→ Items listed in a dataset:
== Segment start ==

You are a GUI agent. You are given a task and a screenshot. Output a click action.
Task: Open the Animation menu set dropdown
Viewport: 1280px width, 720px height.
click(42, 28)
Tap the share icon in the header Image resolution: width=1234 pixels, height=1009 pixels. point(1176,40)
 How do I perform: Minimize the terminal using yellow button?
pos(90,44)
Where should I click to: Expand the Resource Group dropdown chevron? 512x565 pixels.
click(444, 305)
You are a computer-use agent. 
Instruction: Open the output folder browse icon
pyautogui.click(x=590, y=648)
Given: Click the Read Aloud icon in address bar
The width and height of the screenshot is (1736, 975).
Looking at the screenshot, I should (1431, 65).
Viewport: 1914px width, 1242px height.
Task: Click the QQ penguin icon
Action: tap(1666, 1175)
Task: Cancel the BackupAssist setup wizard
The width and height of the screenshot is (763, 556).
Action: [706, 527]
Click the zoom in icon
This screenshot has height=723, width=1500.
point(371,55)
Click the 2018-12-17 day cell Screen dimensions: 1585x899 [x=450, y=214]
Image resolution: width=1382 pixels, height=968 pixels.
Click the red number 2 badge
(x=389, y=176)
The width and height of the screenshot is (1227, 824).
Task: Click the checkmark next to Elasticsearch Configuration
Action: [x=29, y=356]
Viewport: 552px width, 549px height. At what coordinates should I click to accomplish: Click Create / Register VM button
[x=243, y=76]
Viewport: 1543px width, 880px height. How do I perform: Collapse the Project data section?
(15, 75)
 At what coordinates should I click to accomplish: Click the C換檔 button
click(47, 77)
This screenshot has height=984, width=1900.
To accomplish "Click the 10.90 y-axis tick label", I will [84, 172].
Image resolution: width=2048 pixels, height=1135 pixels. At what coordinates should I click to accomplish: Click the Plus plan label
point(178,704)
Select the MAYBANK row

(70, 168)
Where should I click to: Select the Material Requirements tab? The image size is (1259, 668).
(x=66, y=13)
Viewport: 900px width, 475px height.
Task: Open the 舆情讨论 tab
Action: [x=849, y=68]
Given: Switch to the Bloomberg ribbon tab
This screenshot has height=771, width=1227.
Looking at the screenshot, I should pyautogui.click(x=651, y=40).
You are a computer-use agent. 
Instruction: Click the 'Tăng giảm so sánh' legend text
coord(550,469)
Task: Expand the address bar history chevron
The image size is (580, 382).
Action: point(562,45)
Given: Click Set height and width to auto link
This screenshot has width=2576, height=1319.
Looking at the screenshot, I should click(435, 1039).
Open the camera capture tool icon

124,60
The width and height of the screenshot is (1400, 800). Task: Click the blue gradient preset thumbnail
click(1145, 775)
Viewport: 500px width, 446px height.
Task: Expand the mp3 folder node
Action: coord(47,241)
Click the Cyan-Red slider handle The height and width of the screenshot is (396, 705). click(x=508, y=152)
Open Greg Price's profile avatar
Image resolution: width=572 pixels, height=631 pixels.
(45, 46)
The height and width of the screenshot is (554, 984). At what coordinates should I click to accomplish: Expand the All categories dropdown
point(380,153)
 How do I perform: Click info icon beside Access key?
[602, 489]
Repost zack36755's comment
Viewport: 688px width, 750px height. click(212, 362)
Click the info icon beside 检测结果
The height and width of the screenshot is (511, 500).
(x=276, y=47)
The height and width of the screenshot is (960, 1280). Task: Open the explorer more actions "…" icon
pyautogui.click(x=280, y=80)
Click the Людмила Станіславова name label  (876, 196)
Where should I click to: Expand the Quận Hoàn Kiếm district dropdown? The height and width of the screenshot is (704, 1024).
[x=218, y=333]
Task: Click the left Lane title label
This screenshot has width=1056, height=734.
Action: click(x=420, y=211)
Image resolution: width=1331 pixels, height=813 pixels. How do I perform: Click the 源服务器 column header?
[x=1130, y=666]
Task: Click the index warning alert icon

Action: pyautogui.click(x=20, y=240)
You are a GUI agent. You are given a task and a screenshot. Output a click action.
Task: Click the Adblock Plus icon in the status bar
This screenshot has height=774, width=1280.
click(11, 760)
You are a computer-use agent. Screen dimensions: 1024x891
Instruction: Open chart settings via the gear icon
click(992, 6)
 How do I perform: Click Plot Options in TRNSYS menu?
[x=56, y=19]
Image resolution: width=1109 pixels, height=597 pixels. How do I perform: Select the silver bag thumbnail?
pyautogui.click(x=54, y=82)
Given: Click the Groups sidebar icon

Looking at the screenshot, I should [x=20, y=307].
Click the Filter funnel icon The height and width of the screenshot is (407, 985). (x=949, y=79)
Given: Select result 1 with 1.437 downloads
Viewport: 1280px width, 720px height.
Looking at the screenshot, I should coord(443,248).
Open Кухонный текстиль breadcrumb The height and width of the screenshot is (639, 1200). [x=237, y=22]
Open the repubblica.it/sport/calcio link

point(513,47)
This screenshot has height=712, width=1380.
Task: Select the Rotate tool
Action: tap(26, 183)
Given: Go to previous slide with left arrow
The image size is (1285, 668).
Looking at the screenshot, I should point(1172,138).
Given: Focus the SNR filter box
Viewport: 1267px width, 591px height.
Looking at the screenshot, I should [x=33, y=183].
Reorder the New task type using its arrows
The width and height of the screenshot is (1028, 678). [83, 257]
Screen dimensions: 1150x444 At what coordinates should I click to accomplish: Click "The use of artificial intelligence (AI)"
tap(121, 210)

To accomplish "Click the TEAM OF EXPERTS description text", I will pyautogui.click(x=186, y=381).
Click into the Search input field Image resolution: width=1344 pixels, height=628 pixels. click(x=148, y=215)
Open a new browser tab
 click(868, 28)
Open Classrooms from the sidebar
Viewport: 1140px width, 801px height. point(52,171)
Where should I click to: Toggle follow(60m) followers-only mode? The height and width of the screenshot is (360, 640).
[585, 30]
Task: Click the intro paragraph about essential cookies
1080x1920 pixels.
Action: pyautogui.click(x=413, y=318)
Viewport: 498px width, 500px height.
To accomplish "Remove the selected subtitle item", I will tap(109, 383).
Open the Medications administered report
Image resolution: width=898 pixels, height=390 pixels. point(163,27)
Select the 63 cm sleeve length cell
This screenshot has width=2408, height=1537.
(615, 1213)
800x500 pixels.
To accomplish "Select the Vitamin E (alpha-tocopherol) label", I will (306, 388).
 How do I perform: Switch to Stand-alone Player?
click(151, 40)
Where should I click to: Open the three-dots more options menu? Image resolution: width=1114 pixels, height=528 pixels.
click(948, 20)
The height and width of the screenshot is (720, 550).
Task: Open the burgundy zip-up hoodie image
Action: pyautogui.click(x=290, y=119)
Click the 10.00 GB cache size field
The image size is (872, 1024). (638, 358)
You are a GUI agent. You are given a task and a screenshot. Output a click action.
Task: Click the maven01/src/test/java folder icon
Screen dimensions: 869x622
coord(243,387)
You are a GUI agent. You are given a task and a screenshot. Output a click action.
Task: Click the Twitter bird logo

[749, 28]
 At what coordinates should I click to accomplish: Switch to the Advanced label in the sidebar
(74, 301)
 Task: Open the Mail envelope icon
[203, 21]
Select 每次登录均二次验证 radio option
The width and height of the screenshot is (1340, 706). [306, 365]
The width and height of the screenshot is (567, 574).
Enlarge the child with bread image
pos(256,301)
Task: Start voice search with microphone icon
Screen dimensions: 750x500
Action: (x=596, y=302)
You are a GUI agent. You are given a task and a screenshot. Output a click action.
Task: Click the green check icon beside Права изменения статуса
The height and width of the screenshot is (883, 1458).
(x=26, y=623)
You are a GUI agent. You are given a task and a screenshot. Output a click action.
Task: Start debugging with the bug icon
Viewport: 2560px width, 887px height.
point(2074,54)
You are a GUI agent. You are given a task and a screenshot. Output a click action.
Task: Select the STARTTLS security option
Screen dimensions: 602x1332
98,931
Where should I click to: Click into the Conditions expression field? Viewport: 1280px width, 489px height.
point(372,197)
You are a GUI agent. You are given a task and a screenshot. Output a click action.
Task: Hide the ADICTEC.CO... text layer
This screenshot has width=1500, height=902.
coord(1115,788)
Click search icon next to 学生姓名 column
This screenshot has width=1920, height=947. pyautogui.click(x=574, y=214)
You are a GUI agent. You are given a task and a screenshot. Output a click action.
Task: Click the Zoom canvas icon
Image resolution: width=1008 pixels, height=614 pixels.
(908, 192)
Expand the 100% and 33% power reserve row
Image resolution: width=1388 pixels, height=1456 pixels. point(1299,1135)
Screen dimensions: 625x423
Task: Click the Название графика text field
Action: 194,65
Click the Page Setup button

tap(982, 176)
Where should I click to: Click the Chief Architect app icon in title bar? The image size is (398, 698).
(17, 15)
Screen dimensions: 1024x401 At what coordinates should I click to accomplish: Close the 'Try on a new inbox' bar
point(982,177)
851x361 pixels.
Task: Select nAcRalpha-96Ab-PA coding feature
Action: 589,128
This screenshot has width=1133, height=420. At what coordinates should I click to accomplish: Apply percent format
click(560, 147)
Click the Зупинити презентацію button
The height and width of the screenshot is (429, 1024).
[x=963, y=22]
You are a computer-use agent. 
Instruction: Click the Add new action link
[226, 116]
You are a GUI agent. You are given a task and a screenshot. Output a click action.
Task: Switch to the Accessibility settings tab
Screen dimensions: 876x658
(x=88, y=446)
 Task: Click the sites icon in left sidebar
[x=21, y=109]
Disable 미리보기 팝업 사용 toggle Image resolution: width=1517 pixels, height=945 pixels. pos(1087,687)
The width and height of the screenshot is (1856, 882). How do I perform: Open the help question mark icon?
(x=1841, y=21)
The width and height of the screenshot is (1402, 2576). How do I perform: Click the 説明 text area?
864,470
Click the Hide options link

== Segment end ==

→ Work item:
Would you copy out exactly the lines above that start at the one containing "Task: Cancel the BackupAssist setup wizard" and end at the one containing "Image resolution: width=1382", inclusive?

→ Answer box:
Task: Cancel the BackupAssist setup wizard
The width and height of the screenshot is (763, 556).
Action: [706, 527]
Click the zoom in icon
This screenshot has height=723, width=1500.
point(371,55)
Click the 2018-12-17 day cell Screen dimensions: 1585x899 [x=450, y=214]
Image resolution: width=1382 pixels, height=968 pixels.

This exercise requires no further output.